Ils découvriront qu’en dehors de leurs textes il ne faut jamais voler au malade et à ses proches, un dernier regard, une dernière parole, un dernier sourire, un dernier baiser ou une dernière caresse sur la main. Pousser sur la seringue risque de secouer et de réveiller les consciences.
Cette séparation des textes a été difficile à obtenir. Nous vivons une période de bascule et de rupture profonde envers nos élites et gouvernants de ce monde qui n’appartiennent plus à notre monde, celui du vécu, du réel, le vrai, le quotidien, et qui de fait ne parviennent plus à le représenter.
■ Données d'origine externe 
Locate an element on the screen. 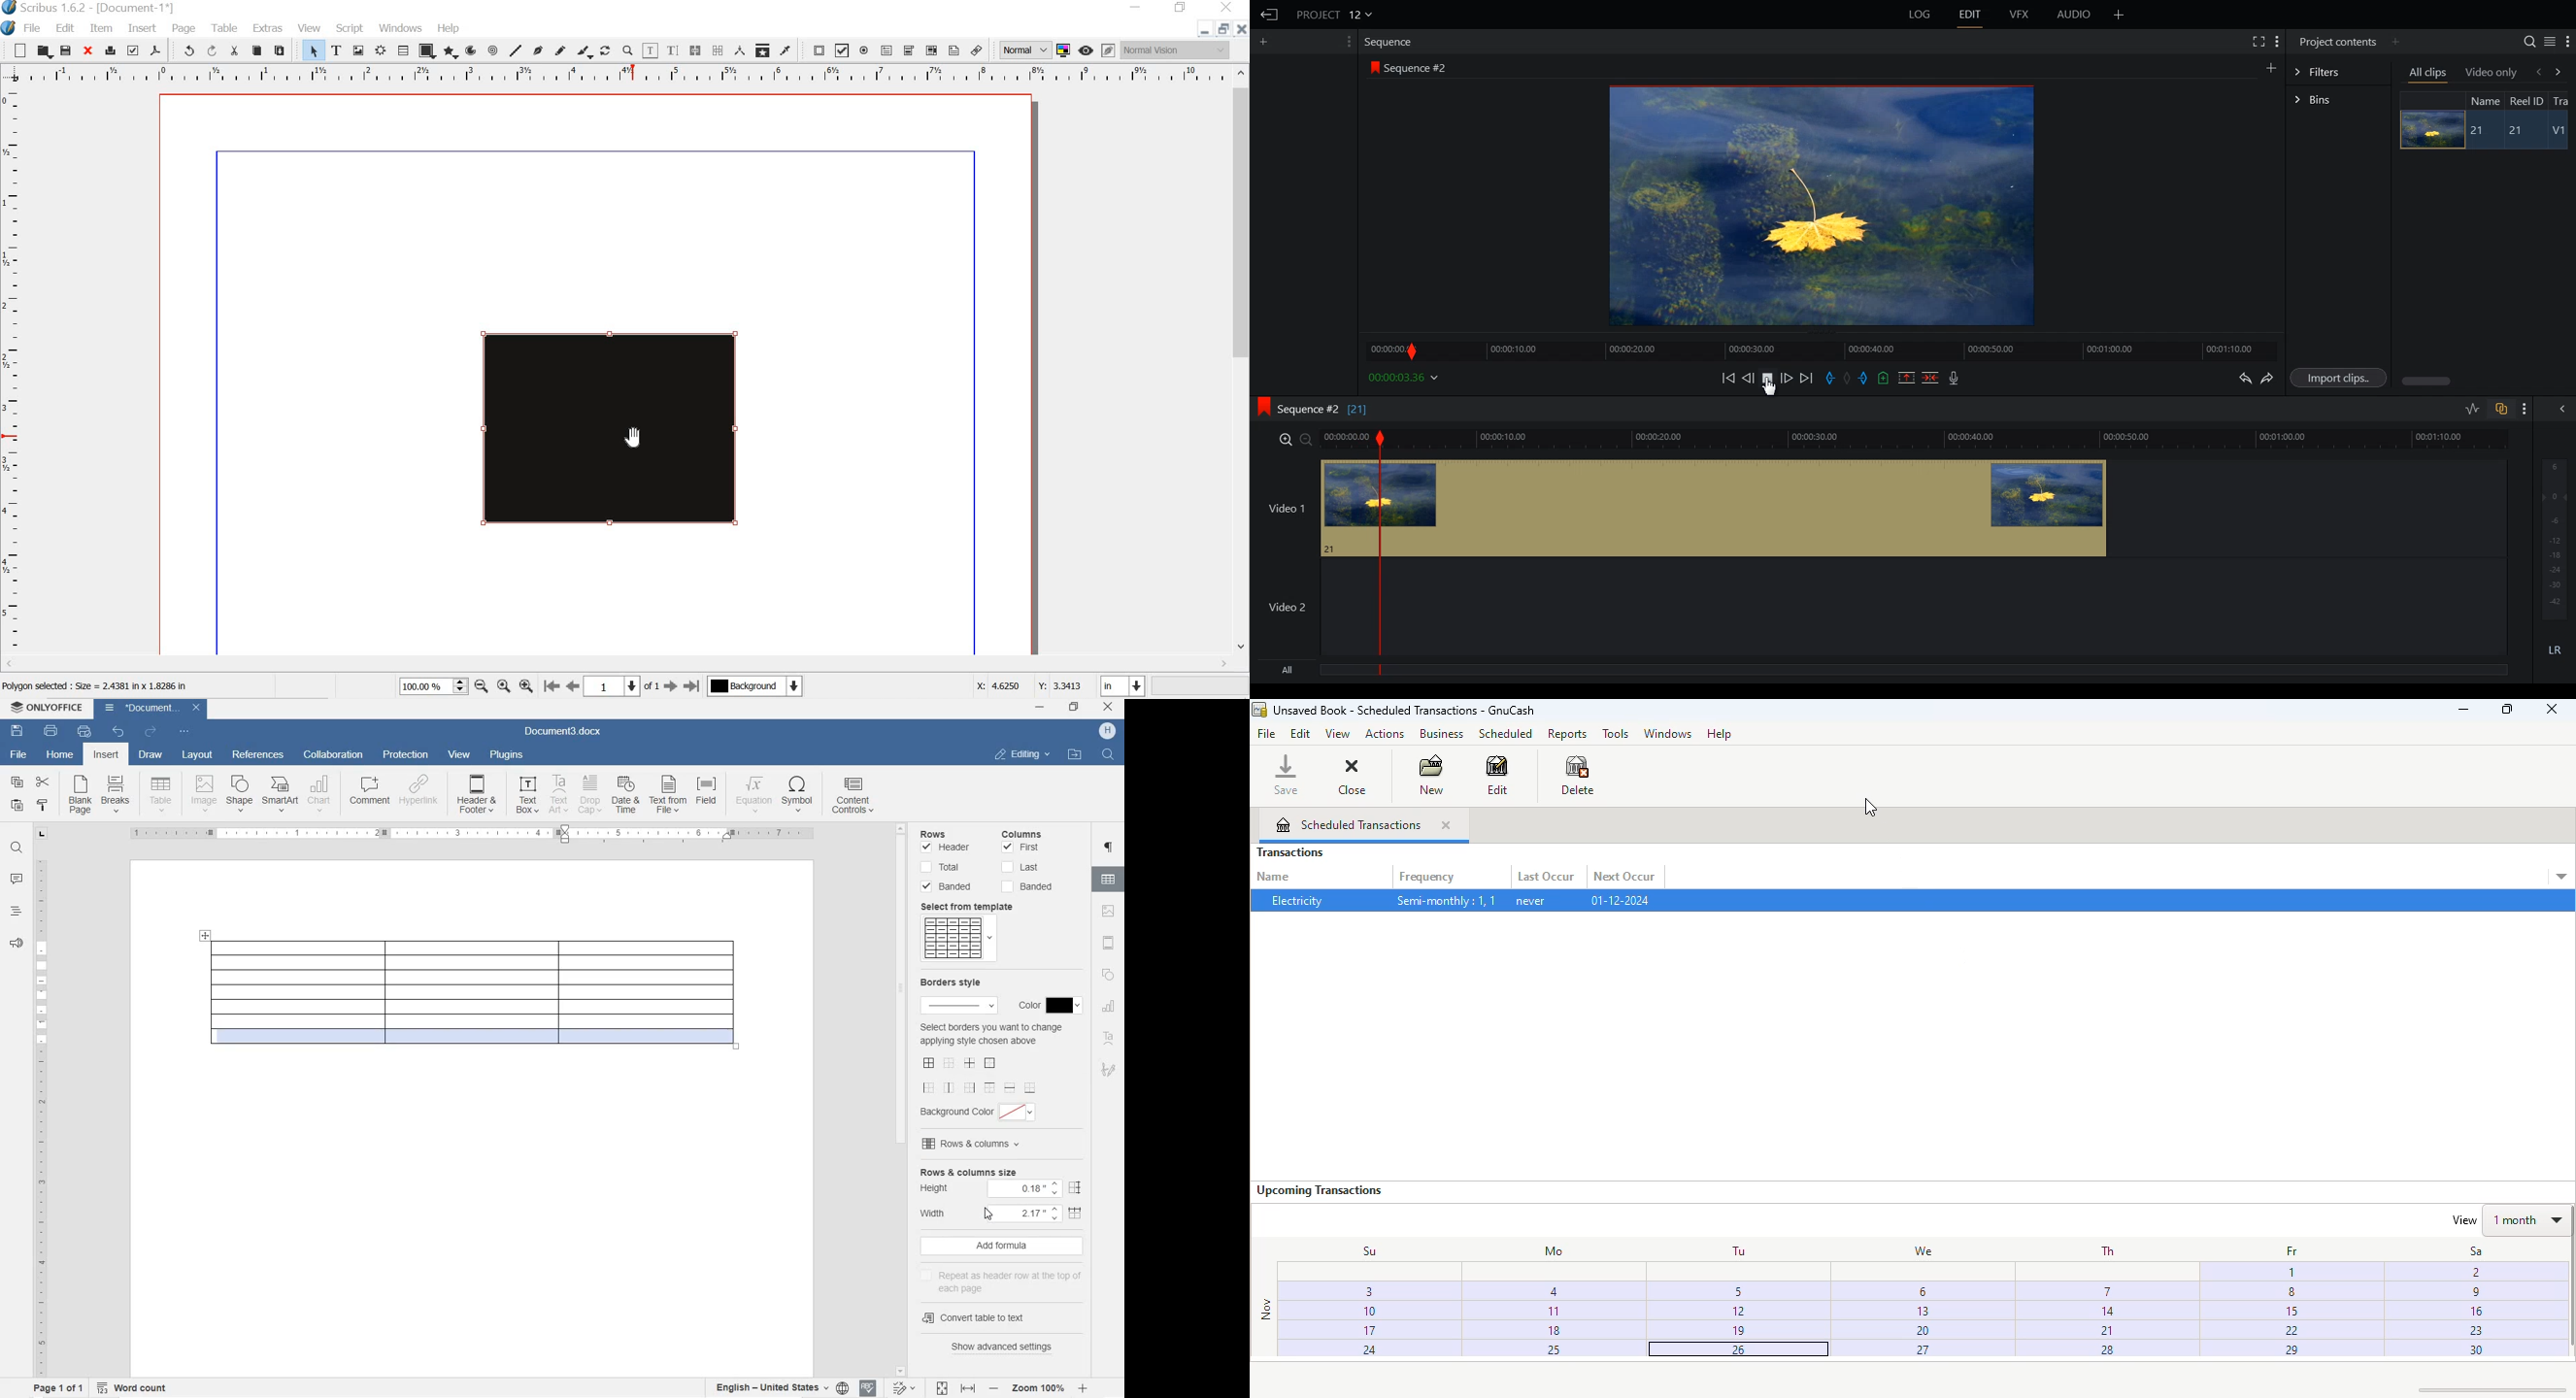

Après les 170 000 morts du Covid-19, par éthique, par devoir et conscience, les soignants se méfient des élites qui fuient leurs responsabilités et ne les assument plus. « La défiance des Français envers le monde politique et donc du législateur protégé et déresponsabilisé est à un niveau jamais mesuré » révèle le baromètre annuel du Cevipof en ce début d’année 2025 et s’inscrit dans cette fracture démocratique majeure qui gagne de plus en plus de terrain jusqu’à ne plus pouvoir en apprécier les limites à venir.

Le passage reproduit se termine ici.